:: Excerpt ::
Wednesday, June 27, 2012

Pictures and Stories Told with Hands

In the late 1980s, while I was finishing my degree in Child and Family Studies at Syracuse University, I was also working part- time as a sign language interpreter/teaching assistant with deaf children mainstreamed into local schools. Students ranged in ages K-18.
My favorite position involved volunteering in the Kindergarten program. I love the art young children produce. I love sharing stories with them and encouraging them to create their own stories.
I am still and was a poet. Another volunteer project my colleagues for deaf students performed was  poetry from the spoken/written word interpeted in a theatric way into American Sign Language at local venues.

In the kindergarten class was a 6 year old child who was non lingual. She was born profoundly deaf and mostly ignored by family, so she did not even have rudimentary language. As the fall passed, I learned she had been removed from her family due to sexual molestation by her father. There seemed to be physical evidence. The case was heart breaking. She lived in foster care while the trial of her abuser took place.
She was horribly shy. She did not allow anyone to touch her. One could hardly blame her. She seldom interacted with other kids. One day I was determined to encourage her to draw.
At long last after gazing into my eyes without expression, she slowly reached for the black crayon. She attacked the piece of oak tag paper I 'd given her with it. While happy to see her draw, I was appalled at the resulting artwork. Scribbles with violent jags and sharp points. This certainly fit with the situation we staff were told of.
Daily we also had Story Hour. Even though they could not hear, kids loved stories. All of us used simultaneous communication, that is spoke and signed while maintaining eye contact. The students wore special hearing aid devices just in case some sounds made it through. The teacher held the bright picture book up to face her audience and an interpreter signed with great drama.
Usually my little student showed little or no reaction during story hour while others scrambled up on staff laps or sat arms around each other and commented on the story.

:: Direction A ::
Transcribe the stretch of the sign language post from "In the late" through "their own stories.".

Data for locating words and elements:
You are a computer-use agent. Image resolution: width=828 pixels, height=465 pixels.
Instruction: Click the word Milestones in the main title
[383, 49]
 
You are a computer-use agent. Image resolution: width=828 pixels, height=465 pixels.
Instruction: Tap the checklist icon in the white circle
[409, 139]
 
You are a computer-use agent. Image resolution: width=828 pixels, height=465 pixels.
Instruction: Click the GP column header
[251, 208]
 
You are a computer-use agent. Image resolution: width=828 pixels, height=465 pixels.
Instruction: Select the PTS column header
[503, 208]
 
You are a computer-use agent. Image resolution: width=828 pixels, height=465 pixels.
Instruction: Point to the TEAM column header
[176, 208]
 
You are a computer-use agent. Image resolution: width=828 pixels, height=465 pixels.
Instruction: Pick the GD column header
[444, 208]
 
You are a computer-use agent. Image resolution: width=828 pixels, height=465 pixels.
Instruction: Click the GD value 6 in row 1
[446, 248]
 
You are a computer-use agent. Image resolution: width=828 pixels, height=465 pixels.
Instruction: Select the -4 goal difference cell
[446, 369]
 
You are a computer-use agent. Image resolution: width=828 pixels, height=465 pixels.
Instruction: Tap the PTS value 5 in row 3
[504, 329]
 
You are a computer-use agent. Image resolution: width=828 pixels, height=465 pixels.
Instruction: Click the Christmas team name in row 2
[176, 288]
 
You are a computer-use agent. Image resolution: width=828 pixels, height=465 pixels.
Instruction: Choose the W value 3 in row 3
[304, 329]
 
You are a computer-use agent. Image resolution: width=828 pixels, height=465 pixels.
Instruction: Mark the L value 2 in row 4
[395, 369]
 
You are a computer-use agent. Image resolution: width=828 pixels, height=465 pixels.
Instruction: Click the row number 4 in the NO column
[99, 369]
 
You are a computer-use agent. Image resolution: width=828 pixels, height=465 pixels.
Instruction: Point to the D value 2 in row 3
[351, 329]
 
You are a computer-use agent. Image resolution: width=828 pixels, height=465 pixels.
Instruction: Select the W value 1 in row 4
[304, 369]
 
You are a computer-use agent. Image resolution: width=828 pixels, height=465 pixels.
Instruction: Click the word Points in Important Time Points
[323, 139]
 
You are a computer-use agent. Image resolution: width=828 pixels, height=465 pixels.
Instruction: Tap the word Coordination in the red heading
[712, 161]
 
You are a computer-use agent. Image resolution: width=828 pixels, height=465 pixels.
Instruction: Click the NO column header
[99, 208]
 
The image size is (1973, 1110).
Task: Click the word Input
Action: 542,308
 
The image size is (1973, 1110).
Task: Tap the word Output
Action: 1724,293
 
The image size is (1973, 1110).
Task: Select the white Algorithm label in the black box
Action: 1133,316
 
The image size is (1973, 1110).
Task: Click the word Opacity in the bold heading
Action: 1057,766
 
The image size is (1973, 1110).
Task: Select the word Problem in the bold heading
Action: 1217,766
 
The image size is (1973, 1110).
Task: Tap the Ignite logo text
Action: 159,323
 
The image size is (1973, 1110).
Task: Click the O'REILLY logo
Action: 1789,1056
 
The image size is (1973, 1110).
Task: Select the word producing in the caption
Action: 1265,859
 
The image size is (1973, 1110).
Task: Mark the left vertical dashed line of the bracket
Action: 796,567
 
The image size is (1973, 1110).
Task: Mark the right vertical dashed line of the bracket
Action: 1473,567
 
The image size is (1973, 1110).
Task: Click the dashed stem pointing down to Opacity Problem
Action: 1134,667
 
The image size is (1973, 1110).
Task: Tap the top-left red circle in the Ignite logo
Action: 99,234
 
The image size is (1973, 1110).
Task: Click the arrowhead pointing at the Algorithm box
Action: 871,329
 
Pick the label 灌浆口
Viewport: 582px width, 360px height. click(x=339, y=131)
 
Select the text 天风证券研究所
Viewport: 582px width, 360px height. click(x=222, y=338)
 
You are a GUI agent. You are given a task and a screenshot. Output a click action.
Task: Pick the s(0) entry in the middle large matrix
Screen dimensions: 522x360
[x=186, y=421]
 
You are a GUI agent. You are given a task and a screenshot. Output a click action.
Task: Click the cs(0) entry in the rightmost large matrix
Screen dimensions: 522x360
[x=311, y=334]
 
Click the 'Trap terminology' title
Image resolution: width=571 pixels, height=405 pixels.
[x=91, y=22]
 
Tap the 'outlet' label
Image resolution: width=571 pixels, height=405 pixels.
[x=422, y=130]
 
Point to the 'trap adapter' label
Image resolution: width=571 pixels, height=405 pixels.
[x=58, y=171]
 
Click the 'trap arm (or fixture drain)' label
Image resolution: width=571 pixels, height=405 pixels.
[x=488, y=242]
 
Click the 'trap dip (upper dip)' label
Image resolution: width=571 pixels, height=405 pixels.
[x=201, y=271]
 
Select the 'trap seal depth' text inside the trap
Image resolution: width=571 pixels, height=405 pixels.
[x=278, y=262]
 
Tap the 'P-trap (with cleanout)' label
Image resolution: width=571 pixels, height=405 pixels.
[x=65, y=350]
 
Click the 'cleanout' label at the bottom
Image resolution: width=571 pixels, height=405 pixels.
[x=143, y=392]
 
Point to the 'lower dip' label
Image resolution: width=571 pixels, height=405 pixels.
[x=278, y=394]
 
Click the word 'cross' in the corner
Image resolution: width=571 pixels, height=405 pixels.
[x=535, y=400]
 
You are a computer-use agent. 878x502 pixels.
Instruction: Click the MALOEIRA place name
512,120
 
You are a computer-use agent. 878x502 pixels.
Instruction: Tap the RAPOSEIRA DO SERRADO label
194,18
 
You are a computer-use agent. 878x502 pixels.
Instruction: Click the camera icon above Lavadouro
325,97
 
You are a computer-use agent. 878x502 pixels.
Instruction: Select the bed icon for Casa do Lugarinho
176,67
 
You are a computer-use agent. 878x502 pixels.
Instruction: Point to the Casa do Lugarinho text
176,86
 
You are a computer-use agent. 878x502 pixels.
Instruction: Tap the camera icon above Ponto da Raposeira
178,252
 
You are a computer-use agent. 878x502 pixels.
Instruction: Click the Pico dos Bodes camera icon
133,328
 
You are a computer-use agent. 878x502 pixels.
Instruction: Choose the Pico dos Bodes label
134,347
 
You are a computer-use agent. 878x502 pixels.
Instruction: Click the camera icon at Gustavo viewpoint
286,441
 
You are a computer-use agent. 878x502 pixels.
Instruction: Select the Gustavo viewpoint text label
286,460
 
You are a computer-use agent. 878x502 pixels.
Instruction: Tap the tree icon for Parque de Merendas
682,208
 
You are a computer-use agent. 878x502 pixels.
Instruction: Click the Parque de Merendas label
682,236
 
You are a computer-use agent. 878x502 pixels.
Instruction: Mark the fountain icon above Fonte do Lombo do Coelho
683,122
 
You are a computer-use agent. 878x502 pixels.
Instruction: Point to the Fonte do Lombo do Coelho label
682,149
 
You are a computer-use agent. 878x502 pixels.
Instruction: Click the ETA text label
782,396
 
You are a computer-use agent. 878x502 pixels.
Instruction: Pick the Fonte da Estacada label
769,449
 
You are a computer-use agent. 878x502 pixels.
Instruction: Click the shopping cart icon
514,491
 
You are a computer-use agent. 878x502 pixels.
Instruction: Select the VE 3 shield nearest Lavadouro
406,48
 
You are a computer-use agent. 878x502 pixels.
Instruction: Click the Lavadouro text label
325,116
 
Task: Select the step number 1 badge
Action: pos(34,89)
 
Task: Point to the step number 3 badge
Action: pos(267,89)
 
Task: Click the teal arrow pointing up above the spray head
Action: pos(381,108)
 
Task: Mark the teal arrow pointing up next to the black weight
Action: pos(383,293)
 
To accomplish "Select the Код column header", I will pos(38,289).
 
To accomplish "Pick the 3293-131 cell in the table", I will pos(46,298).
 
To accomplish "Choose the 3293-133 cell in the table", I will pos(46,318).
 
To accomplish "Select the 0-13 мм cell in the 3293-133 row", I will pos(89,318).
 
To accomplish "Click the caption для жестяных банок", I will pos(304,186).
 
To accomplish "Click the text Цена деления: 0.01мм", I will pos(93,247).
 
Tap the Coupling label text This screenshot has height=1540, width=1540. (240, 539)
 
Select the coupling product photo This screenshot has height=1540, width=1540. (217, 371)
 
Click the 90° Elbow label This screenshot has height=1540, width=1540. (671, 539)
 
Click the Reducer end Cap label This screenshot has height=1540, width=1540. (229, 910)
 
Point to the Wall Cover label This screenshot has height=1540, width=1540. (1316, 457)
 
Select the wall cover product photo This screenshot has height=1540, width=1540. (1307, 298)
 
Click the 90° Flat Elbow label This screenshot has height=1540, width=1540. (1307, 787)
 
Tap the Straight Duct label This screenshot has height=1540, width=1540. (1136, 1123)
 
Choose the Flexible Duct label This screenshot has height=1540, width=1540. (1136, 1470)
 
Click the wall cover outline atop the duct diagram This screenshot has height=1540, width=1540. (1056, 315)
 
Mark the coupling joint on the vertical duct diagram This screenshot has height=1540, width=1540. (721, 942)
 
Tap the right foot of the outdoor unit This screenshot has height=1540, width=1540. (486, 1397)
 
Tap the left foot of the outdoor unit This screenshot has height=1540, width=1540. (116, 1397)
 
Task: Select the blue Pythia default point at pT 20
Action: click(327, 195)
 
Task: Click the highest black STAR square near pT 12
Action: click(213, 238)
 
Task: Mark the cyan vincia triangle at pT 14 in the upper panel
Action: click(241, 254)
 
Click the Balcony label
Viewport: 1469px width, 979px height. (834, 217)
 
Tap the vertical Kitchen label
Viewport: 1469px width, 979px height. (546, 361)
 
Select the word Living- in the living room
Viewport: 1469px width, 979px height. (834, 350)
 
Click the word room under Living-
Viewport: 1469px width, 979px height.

:: Direction B ::
Show every line of the records that contains the string "outdoor", matching case exactly.

:: Expected answer A ::
In the late 1980s, while I was finishing my degree in Child and Family Studies at Syracuse University, I was also working part- time as a sign language interpreter/teaching assistant with deaf children mainstreamed into local schools. Students ranged in ages K-18.
My favorite position involved volunteering in the Kindergarten program. I love the art young children produce. I love sharing stories with them and encouraging them to create their own stories.

:: Expected answer B ::
Tap the right foot of the outdoor unit This screenshot has height=1540, width=1540. (486, 1397)
Tap the left foot of the outdoor unit This screenshot has height=1540, width=1540. (116, 1397)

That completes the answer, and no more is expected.